Enter my new affair with Hi-Lo, the Latin supermercado up the street. I'd rather go there than to the Stop-and-Shop in Jackson Square; it's closer and cheaper, and as long as I stay clear from the creepy meat aisle, I'm all set. No, it's not organic, not local, but it's what I got. And shopping there always inspires me to cook Latin. I wanted to do something with the Goya corn flour that my sister gave me awhile back. It's just been chillin' in my freezer, so for inspiration, I went straight to the back of the bag: arepas! They're a Columbian/Venezuelan griddle cake made from corn flour, sometimes milk and butter, or just water.

Polenta, mush, hasty pudding, grits, hominy - folk culture has a long history with similar dishes, as corn was often the only grain available to poor or disenfranchised groups. Most of our ancestors probably ate a steady diet of corn and cured meat, and we can be thankful if they were spared from pellagra. Which is why I'm always amused when a polenta dish shows up on a menu. Peasant food becomes haute cuisine and the green grass grew all around...

Anyway! ¡Back to arepas! I threw in some additions based on this Times recipe and had enough batter to make 'em twice. The first time I fried them, as tradition dictates, and found them to be crispy, yes, but too greasy even for this lover of all things deep-fried (potatoes, clams, oreos...). The next day I baked those babies, and while they were more palatable with less oil, I was missing the crispy outside. So, I'll lay out both ways and let you be the judge. Also, I wussed out and removed the seeds from the jalapeño, and I got no heat, which was not my plan. And let me just say that while I don't love cornmeal dishes (I've never had a polenta dish that I like), I see oodles of possibilities with these guys. I first tried them with flash-cooked cherry tomatoes. I ate my leftovers with sauteed kale and onions.
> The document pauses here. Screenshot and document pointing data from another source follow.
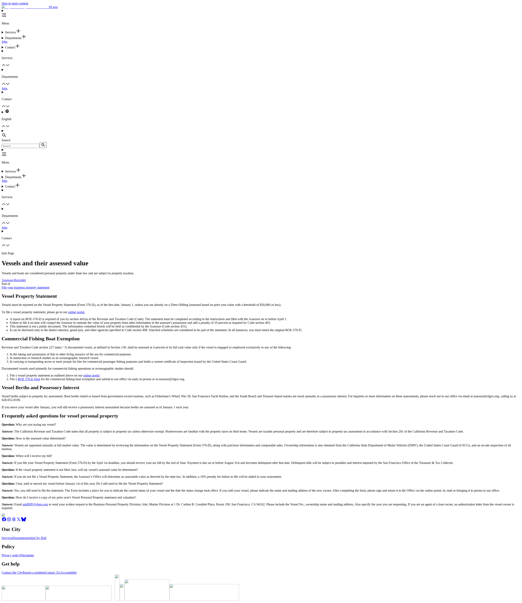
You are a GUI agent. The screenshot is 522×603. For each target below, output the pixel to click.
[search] (43, 145)
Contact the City (12, 572)
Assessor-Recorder (14, 280)
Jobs (4, 41)
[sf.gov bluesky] (23, 520)
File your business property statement (25, 287)
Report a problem (34, 572)
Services (7, 538)
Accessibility (69, 572)
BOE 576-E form (29, 379)
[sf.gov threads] (13, 520)
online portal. (76, 312)
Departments (20, 538)
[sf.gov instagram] (9, 520)
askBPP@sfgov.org (35, 504)
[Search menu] (261, 133)
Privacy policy (11, 555)
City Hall (40, 538)
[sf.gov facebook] (4, 520)
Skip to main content (15, 3)
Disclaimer (27, 555)
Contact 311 (53, 572)
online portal (91, 375)
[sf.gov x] (18, 520)
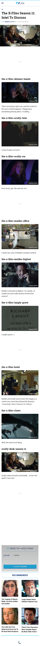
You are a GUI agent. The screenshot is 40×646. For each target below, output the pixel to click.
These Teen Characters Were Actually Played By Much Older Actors (30, 629)
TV (2, 9)
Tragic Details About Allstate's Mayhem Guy (29, 600)
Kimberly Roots (9, 22)
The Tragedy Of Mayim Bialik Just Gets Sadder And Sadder (10, 601)
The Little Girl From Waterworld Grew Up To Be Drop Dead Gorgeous (10, 629)
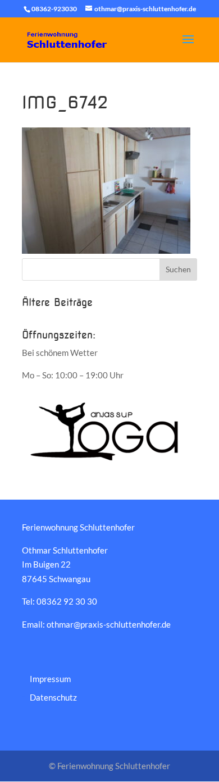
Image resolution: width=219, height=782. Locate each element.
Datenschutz (53, 697)
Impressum (50, 679)
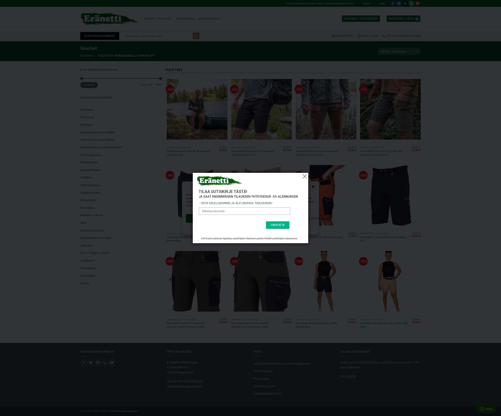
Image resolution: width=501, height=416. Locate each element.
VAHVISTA (278, 225)
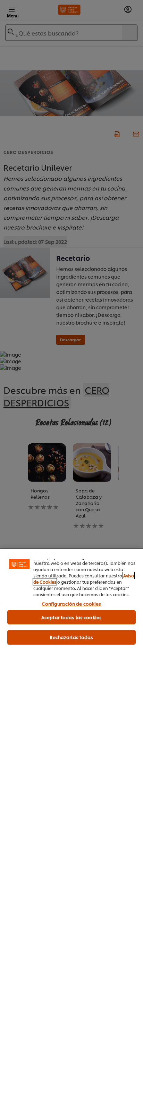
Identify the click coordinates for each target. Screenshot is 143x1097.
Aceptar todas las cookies (71, 617)
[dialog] (71, 822)
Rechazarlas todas (71, 637)
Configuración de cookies (71, 603)
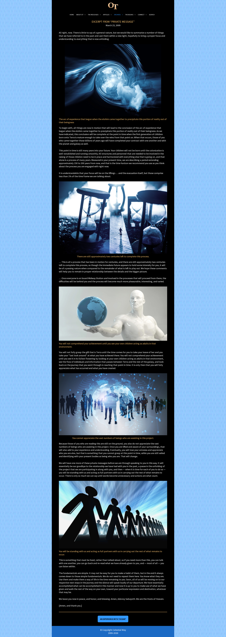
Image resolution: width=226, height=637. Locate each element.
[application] (84, 14)
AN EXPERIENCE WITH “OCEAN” (113, 619)
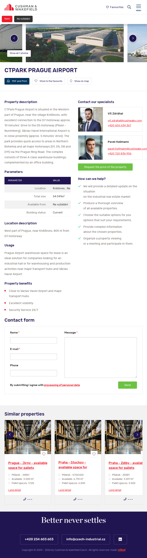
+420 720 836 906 (119, 153)
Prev (14, 38)
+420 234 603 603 (39, 539)
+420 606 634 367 (119, 125)
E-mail (15, 349)
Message (71, 332)
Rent (7, 19)
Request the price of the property (105, 167)
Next (133, 38)
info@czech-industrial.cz (85, 539)
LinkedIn (120, 539)
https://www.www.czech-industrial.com (20, 7)
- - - (29, 499)
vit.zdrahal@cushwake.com (125, 120)
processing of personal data (62, 385)
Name (15, 332)
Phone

With some sort of gravy, these would be a bangin' breakfast item.


1 cup cornmeal

1 cup water, milk, or perhaps soy milk (which I just thought of!)

½ cup queso fresco o queso columbiano, crumbled

1 jalapeño, seeded if you're shy about heat, and finely diced

¼ cup cilantro, finely minced

possible accompaniments (not all traditional, but tasty): salsa, black beans, cooked greens, quartered tomatoes, chopped scallions, gravy...

For the dough: Combine the cornmeal and queso, then slowly add the water or milk and stir to combine. Allow the dough to rest for about 15 minutes. Form the dough into a golf-ball sized ball and flatten with your palm.

To fry: Add 3 tablespoons of mild oil (corn, grapeseed, or canola) to a a fry pan with a sturdy bottom. Heat the oil and when it's good and hot, add the arepas, cooking until crisp and browned on one side (about 3 minutes). Flip and cook the other side. Set on a paper bag or paper towel to drain.

To bake: Preheat oven to 375F. Grease a baking sheet or pan with oil. Add the arepas, bake until brown on one side (about ten minutes), flip and bake until the other side is browned.

To serve: You can slit a cooled arepa through the middle like a pita and stuff it with your choice of yummies. Or you can serve them sandwich-style, with two arepas subbing in for bread. Or you can serve them griddle-cake style, with some sort of veggie on top.